Taipei, Feb. 2 (CNA) Retired United States Admiral Philip Davidson, who is on a visit to Taiwan from Jan. 30- Feb. 4, met with President Tsai Ing-wen (蔡英文) in Taipei on Thursday.

Davidson, who warned of a potential Chinese attack against Taiwan by 2027 while serving as head of the U.S. Indo-Pacific Command from 2018 to 2021, is part of a delegation from the National Bureau of Asian Research (NBR), a Washington-based think tank.

According to a press statement from the Presidential Office, Davidson told Tsai that the delegation had productive discussions with Taiwan's government officials and think tank representatives over the past few days.

The former Pentagon official went on to say that both sides exchanged views about the range of actions Beijing has taken toward Taipei, while highlighting areas in which the U.S. and Taiwan can continue to strengthen their relationship, without elaborating.
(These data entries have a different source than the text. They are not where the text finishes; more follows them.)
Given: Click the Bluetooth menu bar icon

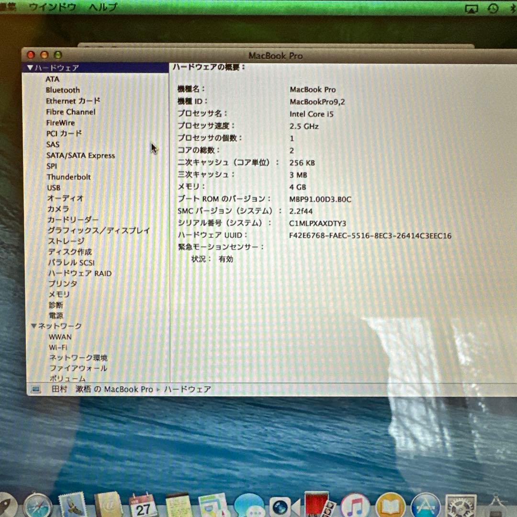Looking at the screenshot, I should click(514, 8).
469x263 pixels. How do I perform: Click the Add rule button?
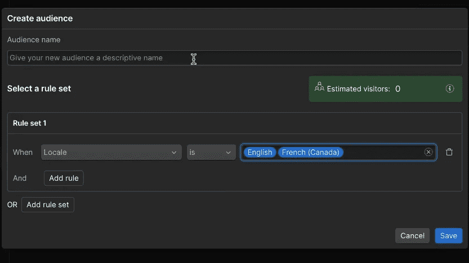click(64, 178)
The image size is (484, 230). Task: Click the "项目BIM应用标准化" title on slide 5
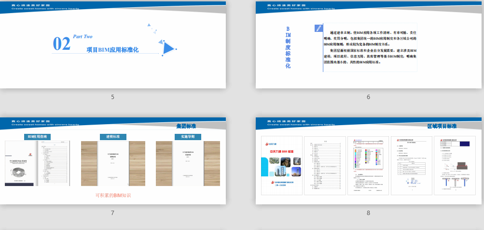(112, 49)
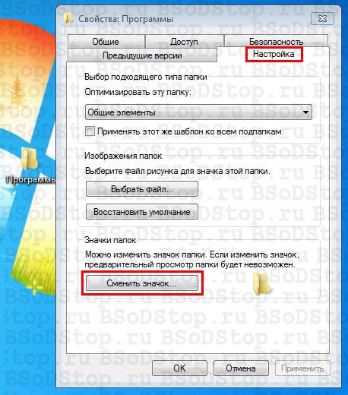Enable Применять этот же шаблон ко всем подпапкам
This screenshot has height=395, width=348.
(90, 131)
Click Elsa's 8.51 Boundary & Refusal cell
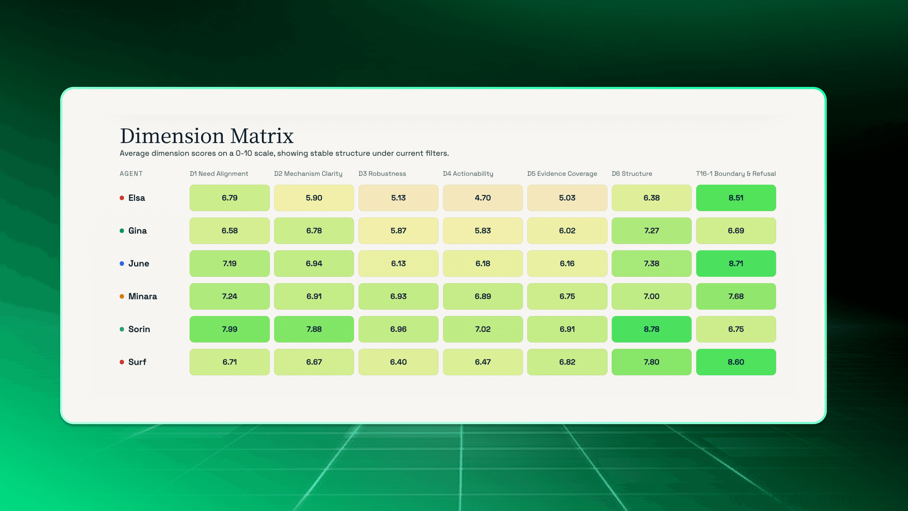This screenshot has height=511, width=908. pos(736,198)
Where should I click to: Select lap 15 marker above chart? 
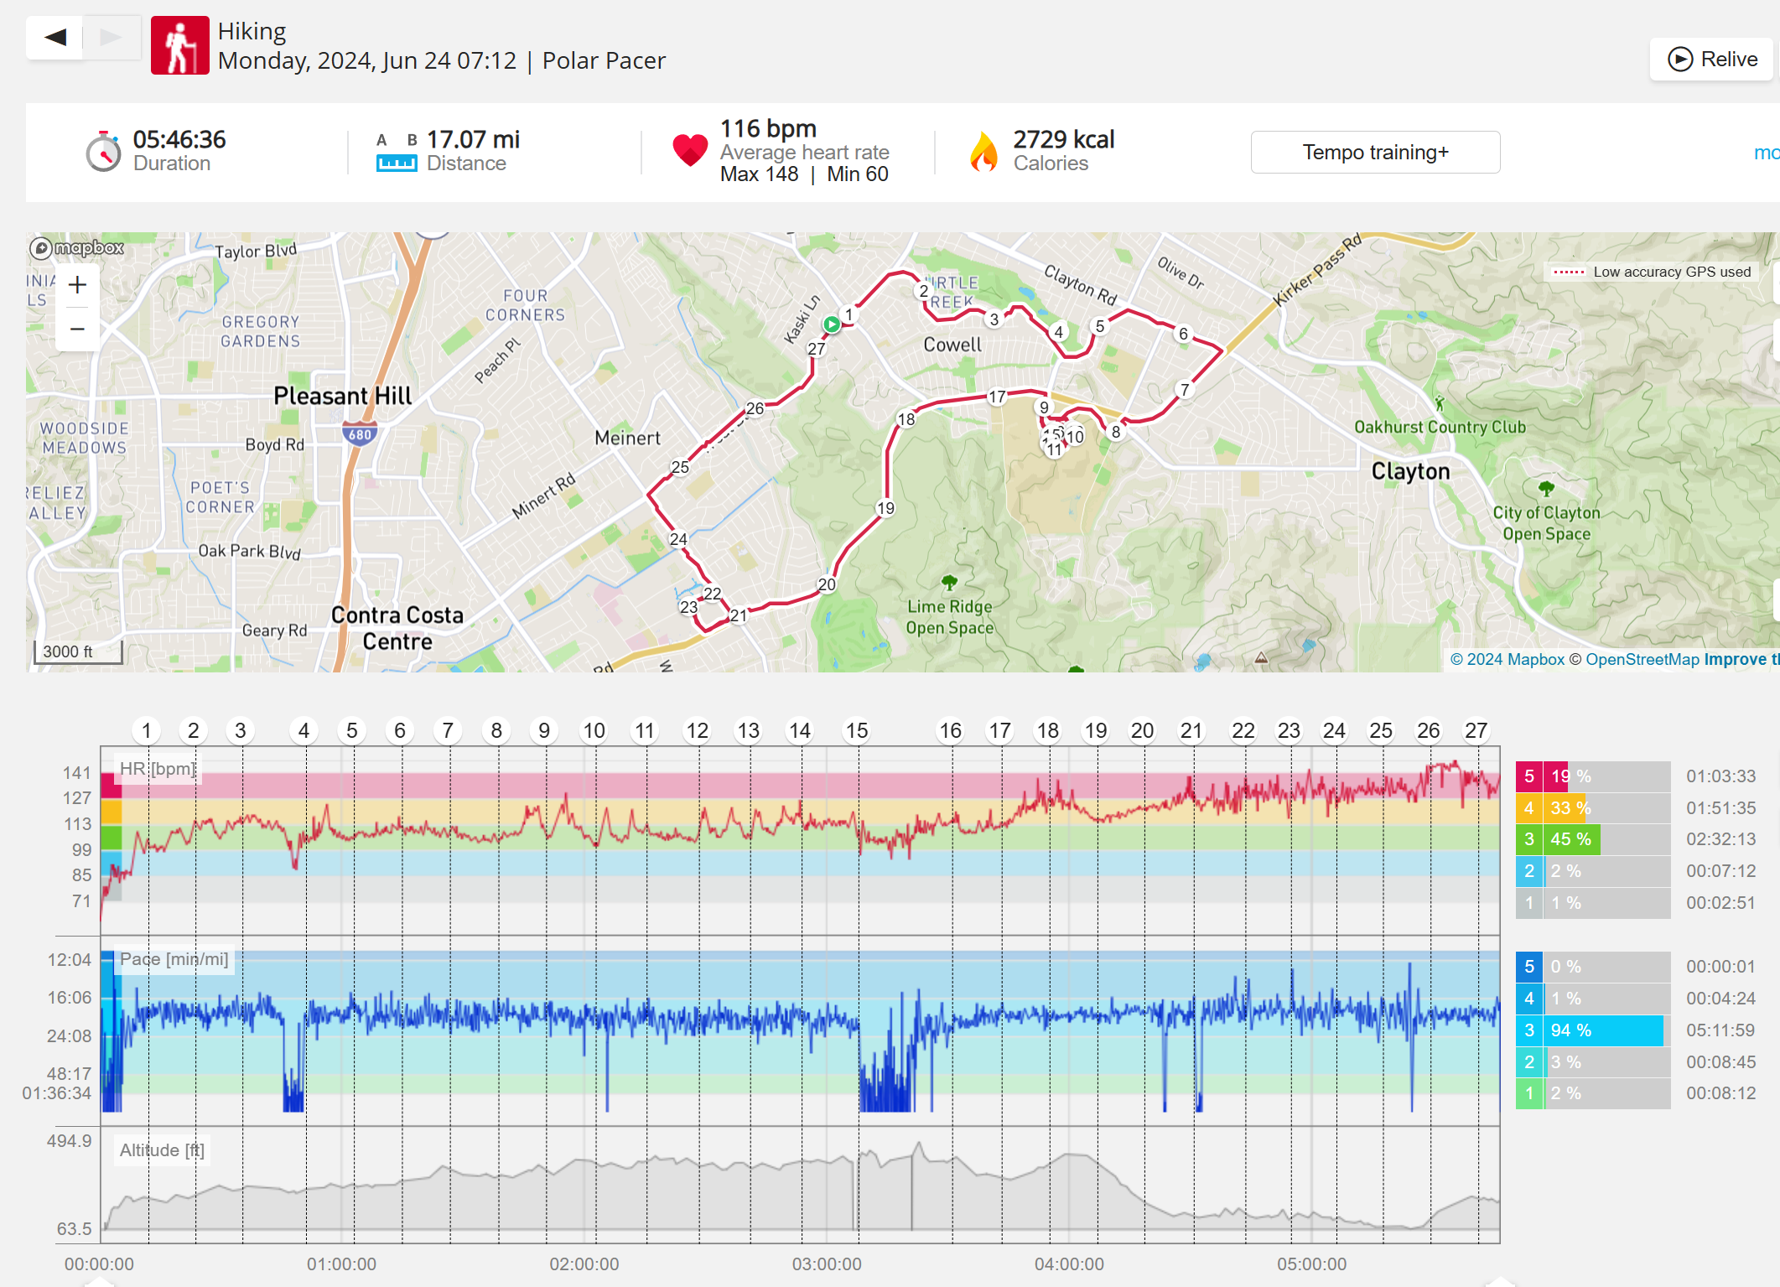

Taiwan's foreign ministry said on Tuesday that the NBR delegation would meet with senior Taiwan officials from the National Security Council, the Ministry of National Defense, the Ministry of Economic Affairs and the Mainland Affairs Council.

Other members of the delegation include Tami Overby, senior advisor at the Albright Stonebridge Group; James L. Schoff, senior director of the "U.S.-Japan NEXT Alliance Initiative" at the Sasakawa Peace Foundation USA; and three NBR members, April A. Herlevi, Alison Szalwinski and Rachel Bernstein, the ministry said.

In her remarks, Tsai highlighted increasing military and trade exchanges between Taipei and Washington in recent years and said Taiwan "looks forward to closer cooperation with the U.S. on semiconductors, telecommunications security, science and technology."

The president also stressed that Taiwan's government would continue strengthening the country's self-defense capabilities in the face of authoritarian expansion in the Indo-Pacific.

She went on to stay that the government will extend the compulsory military service in Taiwan from four months to one year starting 2024 and roll out measures to strengthen troop training.

"We have the determination, the confidence and the ability to protect our homeland," she added.

During a previous stop in Japan prior to visiting Taiwan, Davidson told Japanese media that he still stands by his previous remarks that China might attempt an attack of Taiwan by 2027, a warning he first issued in 2021 when he was in office.

Many media described his remarks as predicting a Chinese "invasion" of Taiwan by 2027, but Davidson said in Japan that when he made the comment in 2021 at a Senate hearing, he was not asked about an invasion but about any potential conflict with Taiwan.

"What does that include? In my mind, that can be many lesser things than an all-out invasion. One of those would be the threats to outer islands, and I think it's a grave security concern of Taiwan's," he was quoted as saying by the Japan Times on Jan. 25.